Bref, j’ai un affect tout particulier pour le Donjon de Naheulbeuk.

Et maintenant ?

En septembre 2020 sort le jeu Donjon de Naheulbeuk : l’Amulette du Désordre. Que vaut ce jeu ? Est-il digne de son héritage ?

Le jeu prend la forme d’un tactical RPG dans lequel vous incarnerez l’équipe classique de la Saga (le ranger, le barbare, le nain, le voleur, la magicienne, l’elfe et l’ogre) plus un personnage original au choix : une prêtresse snobe, un ménestrel zozotant, et une paladine de la justice et des barbecues (c’est avec cette dernière que j’ai joué ma partie).

Comme tout tactical, le cœur du jeu réside dans les combats en tour par tour. Le jeu fait des efforts pour ressembler à une partie de jeu de rôle sur table, avec attaques d’opportunité, attaques de dos, soutiens et jets de sauvegarde. Cette partie combat est vraiment agréable à jouer : couverts, lignes de visées et pourcentages de réussites apparaissent clairement. Les situations sont toujours très lisibles grâce à une bonne ergonomie générale. Niveau stratégie, en plus de la gestion des placements, des couverts et des lignes de visées, on trouve un certain nombre de compétences proposant des synergies intéressantes. Beaucoup de compétences permettent de déplacer ou bien de bloquer les ennemis. On peut par exemple pousser un ennemi pour qu’il traverse des cases contrôlées par les alliés, afin qu’il déclenche leurs attaques d’opportunité. L’ogre peut jeter le nain, compensant la faible vitesse de ce dernier, le voleur peut augmenter les effets de bombes, l’ogre ceux des consommables, etc... On regrettera juste que la difficulté s’effondre en milieu de jeu, créant un « ventre mou » assez ennuyant.

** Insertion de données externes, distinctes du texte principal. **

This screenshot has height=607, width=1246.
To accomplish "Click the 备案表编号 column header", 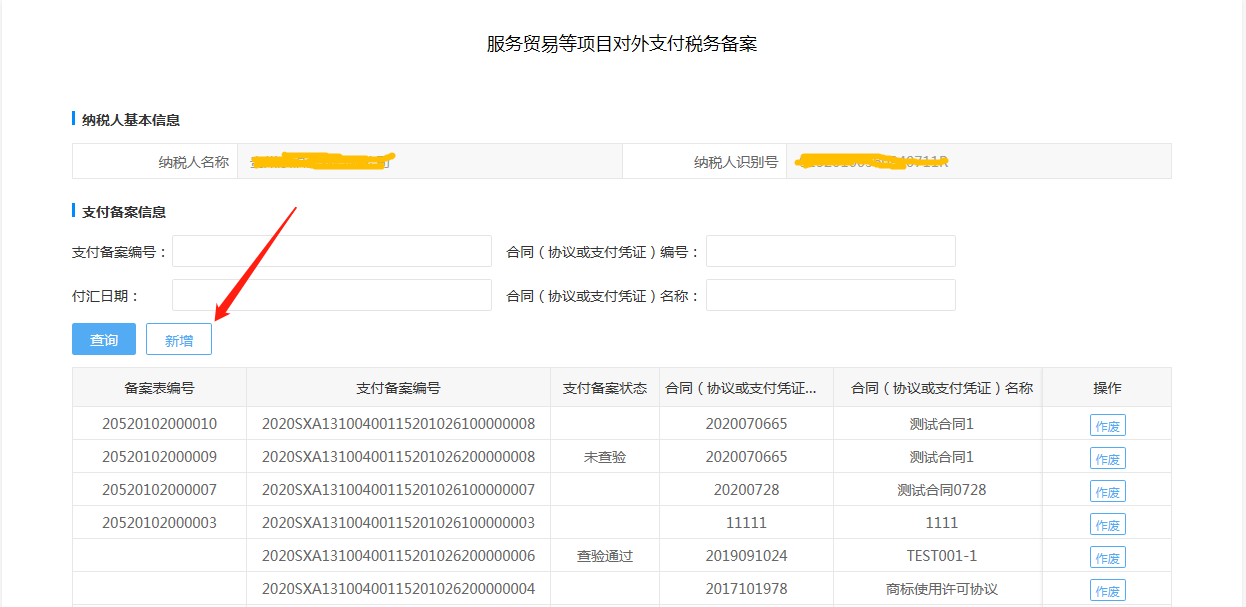I will point(159,388).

La partie exploration est plus anecdotique, notamment à cause d’une ergonomie que je qualifierais de curieuse. L’équipe se déplace en vue du dessus en cliquant sur l’endroit où l’on veut se rendre, ce qui est classique. Mais la caméra n’est pas manipulable à la souris : pour la tourner il faut utiliser les touches A et E du clavier, ce qui est beaucoup moins pratique que le classique « clic droit+glisser » qu’on retrouve dans tous les jeux du genre ! Je dois avouer ne pas comprendre ce choix…

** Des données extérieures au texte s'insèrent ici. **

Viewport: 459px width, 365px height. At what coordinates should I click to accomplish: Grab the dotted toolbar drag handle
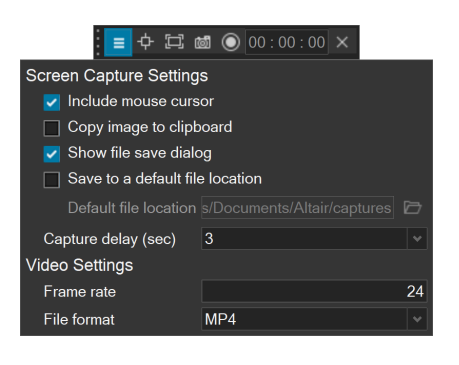tap(98, 42)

Mais bon, quand on joue à un jeu Donjon de Naheulbeuk, on pense surtout à l’humour et à l’écriture. Et là le constat est sans appel : l’esprit Naheulbeuk est bien au rendez-vous, non seulement dans les dialogues, mais également dans la description des objets et des techniques, et dans les situations. Je pense notamment au Grand Index de la bibliothèque, dont l’idée est à la fois si simple et si géniale, mais on peut également citer la langue de bois très startup nation que le ranger sort dès qu’il est gêné, ou encore l’histoire des grèves chez les nains. Paradoxalement, les blagues qui marchent le moins sont celles directement issues de la saga originelle. L’énervement du nain qui a pourtant dit « chaussette » en premier n’a pas de sens si le barbare ne gagne pas un niveau pile à ce moment-là...

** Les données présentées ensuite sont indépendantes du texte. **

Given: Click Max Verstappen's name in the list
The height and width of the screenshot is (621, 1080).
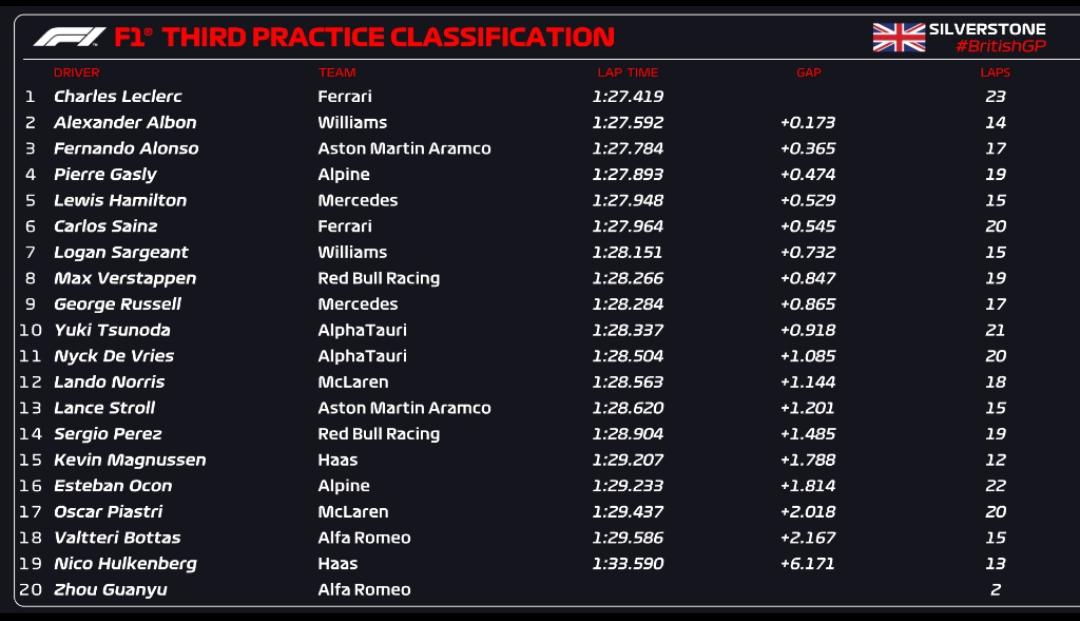Looking at the screenshot, I should [125, 279].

Il faut également souligner un point négatif : les doubleurs-youtubeurs. Deux youtubers font des voix dans le jeu : Bob Lennon et Benzaie. Si le premier s’en sort bien, le second fait vraiment tâche. Sur certains personnages, non seulement il change de voix entre deux répliques, mais même parfois au sein d’une même réplique un peu longue ! C’est simple, tous les dialogues avec Benzaie m’ont fait lever les yeux au ciel, et j’ai tué ses personnages chaque fois que j’en avais la possibilité, simplement pour ne plus les entendre.

Conclusion

Alors au final, faut-il jouer à l’Amulette du Désordre ? Si vous êtes fan du Donjon de Naheulbeuk, la réponse est claire : oui, absolument. On est face à un tactical RPG très solide dans ces mécaniques et adaptant parfaitement l’humour Naheulbeuk, malgré quelques défauts. Si vous ne connaissez pas le Donjon, mais que vous êtes friand de tactical RPG, alors ce jeu peut être une porte d’entrée sympathique dans cet univers.